* What you have to do
In the recorded data below, reproduce the stretch from the line containing "Screen dimensions: 517x431 How do I perform: Tap the yellow" through the end, changing "patch" to "sticker" and leaving everything else unchanged.

Recorded data:
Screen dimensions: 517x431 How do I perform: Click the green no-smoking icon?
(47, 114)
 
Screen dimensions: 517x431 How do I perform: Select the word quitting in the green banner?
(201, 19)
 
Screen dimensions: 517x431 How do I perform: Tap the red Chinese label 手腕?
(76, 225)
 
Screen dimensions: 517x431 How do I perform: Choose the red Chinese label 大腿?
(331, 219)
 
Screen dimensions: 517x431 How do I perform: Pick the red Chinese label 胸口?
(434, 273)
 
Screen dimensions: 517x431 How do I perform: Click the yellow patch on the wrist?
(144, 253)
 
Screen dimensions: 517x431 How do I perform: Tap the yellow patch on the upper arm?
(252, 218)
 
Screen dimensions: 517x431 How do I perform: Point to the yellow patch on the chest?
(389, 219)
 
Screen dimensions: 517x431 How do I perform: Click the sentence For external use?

* Output
Screen dimensions: 517x431 How do I perform: Tap the yellow sticker on the upper arm?
(252, 218)
 
Screen dimensions: 517x431 How do I perform: Point to the yellow sticker on the chest?
(389, 219)
 
Screen dimensions: 517x431 How do I perform: Click the sentence For external use?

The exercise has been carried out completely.